==== Given information

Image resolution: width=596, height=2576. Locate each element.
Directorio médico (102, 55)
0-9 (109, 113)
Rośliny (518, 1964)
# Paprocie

========

*Task details*: Write out every entry exactly as it appears.

*Result of this exercise*:
Image resolution: width=596, height=2576. Locate each element.
Directorio médico (102, 55)
0-9 (109, 113)
Rośliny (518, 1964)
# Paprocie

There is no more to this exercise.